START DATA TO PROCESS

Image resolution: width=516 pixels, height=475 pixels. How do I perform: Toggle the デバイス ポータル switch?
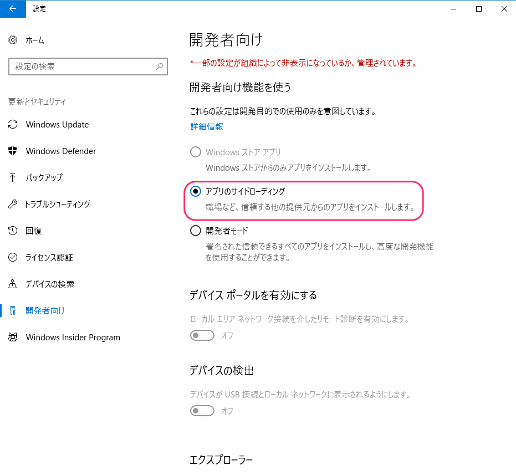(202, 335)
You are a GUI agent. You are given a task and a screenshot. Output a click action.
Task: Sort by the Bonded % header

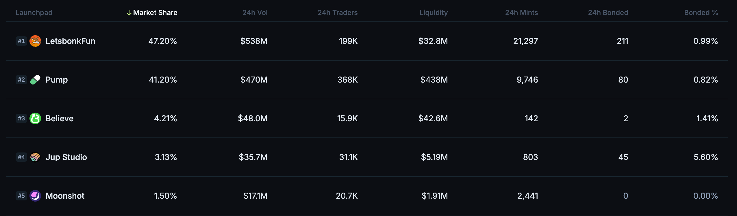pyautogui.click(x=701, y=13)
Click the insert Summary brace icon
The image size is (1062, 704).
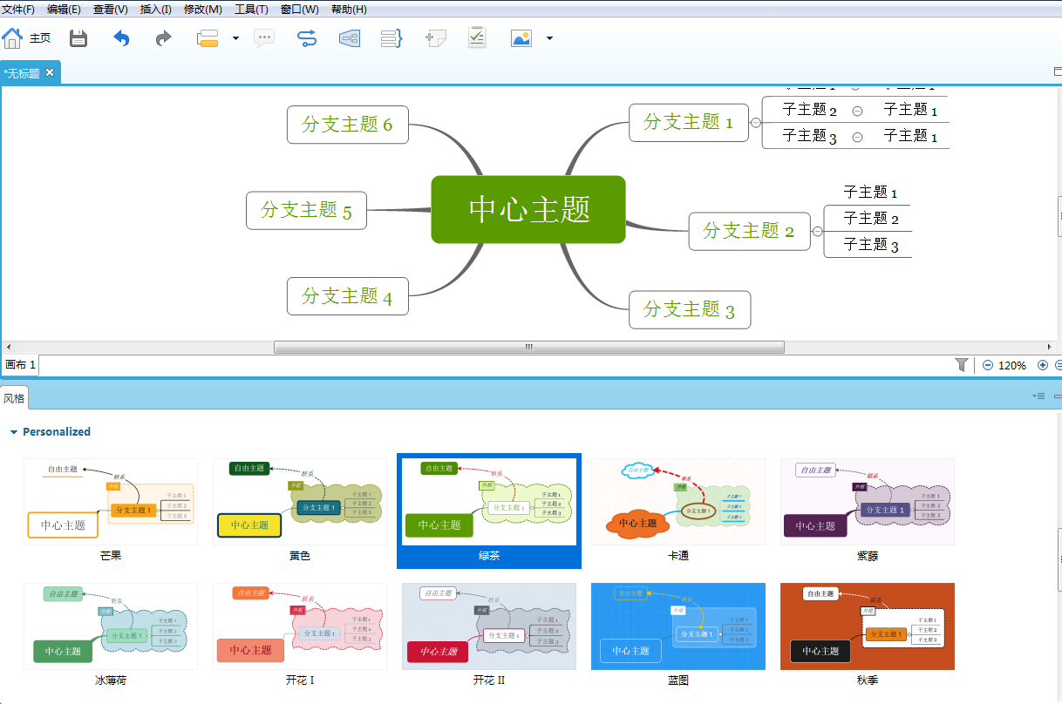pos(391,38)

END DATA TO PROCESS

§ **WORK TO COMPLETE**: When you transcribe these entries, keep every word exact and drop the pictures.

§ **RESPONSE TO THIS TASK**:
Image resolution: width=516 pixels, height=475 pixels. How do I perform: Toggle the デバイス ポータル switch?
(202, 335)
You are a GUI agent. You are given a task and a screenshot. Output a click action.
Task: Sort by the Bonded % header

pyautogui.click(x=701, y=13)
Click the insert Summary brace icon
The image size is (1062, 704).
pos(391,38)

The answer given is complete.